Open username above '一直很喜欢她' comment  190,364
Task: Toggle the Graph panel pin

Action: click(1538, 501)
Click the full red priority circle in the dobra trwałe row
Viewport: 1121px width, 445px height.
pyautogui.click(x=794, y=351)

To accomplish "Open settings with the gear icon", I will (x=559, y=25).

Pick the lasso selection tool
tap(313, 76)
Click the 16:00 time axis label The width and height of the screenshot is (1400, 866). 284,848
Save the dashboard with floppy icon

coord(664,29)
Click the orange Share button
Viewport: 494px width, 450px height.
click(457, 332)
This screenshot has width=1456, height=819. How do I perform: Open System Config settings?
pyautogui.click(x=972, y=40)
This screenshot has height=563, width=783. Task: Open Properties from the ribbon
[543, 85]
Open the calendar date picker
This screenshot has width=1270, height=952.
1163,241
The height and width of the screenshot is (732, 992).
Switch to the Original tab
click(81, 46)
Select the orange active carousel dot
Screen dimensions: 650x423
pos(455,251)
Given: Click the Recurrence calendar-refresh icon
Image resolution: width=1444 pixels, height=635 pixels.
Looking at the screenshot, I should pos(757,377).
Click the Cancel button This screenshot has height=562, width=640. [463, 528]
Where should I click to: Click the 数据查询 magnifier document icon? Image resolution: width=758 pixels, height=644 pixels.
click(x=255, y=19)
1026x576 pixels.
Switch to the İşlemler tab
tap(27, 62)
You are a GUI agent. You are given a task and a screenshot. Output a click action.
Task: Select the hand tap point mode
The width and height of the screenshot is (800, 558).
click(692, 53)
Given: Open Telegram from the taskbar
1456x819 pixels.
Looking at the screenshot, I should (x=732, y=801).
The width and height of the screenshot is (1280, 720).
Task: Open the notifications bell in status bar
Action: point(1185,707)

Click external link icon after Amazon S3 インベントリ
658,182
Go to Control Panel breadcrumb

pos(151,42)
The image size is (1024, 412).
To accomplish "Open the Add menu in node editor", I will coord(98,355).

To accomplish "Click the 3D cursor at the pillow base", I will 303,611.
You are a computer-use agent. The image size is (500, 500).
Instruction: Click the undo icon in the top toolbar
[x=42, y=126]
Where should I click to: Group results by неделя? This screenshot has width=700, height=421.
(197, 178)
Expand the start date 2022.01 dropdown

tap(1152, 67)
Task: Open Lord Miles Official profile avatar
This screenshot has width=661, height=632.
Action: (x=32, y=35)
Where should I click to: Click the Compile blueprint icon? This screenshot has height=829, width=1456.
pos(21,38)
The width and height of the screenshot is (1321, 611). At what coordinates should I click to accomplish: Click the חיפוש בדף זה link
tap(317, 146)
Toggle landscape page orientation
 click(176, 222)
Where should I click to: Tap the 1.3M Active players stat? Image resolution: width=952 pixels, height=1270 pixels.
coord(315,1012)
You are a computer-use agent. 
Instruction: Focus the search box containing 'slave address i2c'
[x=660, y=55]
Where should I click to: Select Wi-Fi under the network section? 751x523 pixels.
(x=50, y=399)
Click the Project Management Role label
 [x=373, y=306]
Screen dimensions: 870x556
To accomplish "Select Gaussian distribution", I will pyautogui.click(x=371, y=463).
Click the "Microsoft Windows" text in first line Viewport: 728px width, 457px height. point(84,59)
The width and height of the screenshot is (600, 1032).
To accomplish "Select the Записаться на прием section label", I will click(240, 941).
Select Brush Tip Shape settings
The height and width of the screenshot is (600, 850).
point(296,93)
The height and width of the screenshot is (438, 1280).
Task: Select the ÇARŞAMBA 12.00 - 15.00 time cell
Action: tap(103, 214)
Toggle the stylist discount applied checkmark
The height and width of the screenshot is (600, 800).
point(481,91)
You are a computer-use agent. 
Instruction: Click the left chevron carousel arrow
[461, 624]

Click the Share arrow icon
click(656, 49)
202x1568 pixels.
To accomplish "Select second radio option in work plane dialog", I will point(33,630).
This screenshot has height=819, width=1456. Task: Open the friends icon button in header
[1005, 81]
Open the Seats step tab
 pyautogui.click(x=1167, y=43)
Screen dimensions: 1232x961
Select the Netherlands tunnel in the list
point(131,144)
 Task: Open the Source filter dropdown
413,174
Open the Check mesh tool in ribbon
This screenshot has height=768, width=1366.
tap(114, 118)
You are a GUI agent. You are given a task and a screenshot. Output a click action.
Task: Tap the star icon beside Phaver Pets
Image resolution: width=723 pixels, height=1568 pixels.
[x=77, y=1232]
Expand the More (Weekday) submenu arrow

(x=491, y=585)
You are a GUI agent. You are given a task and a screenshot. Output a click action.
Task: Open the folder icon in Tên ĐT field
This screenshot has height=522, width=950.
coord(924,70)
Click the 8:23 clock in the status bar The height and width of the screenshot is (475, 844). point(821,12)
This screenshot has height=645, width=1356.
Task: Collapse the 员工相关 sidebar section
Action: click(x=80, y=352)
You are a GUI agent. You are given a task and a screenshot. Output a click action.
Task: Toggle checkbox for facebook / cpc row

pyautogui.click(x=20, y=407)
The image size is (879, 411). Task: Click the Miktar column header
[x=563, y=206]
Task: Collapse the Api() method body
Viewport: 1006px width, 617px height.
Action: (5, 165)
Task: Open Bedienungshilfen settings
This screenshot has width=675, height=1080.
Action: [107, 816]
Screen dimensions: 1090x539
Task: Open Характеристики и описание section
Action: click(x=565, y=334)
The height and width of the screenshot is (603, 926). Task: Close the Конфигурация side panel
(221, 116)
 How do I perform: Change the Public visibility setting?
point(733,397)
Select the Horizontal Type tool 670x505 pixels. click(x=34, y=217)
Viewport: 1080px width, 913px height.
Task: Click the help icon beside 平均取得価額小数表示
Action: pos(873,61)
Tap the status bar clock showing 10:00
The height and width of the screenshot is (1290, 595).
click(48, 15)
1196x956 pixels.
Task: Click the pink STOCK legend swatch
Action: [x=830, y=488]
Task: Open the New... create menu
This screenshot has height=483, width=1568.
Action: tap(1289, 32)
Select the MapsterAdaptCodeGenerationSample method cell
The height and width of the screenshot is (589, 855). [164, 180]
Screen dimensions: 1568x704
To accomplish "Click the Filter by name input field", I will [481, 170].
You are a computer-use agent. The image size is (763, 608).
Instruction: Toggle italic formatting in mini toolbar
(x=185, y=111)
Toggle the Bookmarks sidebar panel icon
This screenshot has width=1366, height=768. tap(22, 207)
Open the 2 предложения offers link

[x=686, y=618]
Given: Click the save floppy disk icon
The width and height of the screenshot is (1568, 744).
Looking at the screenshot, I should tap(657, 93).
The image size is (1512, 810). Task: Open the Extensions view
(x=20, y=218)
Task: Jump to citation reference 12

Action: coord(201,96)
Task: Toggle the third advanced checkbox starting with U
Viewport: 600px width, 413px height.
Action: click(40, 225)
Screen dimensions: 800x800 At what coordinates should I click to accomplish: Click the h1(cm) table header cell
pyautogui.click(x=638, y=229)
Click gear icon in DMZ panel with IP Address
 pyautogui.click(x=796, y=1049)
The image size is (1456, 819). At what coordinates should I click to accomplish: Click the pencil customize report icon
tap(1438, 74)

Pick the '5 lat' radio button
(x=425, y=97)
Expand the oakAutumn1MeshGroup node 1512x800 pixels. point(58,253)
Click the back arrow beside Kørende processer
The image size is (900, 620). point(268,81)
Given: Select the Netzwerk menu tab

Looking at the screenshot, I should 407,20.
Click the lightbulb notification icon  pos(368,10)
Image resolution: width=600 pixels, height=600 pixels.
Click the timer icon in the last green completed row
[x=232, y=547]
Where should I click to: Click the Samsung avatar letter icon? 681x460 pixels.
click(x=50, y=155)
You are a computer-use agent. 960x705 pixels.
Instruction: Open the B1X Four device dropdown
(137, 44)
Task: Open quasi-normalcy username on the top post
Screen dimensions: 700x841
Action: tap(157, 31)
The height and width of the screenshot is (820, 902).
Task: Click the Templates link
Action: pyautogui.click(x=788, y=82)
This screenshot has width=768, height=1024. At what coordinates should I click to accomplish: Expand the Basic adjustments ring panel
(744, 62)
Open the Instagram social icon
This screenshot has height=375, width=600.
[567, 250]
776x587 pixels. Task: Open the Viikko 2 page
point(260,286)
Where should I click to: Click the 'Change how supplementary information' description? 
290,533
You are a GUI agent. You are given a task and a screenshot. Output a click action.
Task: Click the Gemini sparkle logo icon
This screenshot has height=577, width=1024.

=== PROBLEM TO WORK ON ===
Counting only lines that contain "node", say how many there are in the material above, and add nothing.

=== EXERCISE RESPONSE ===
2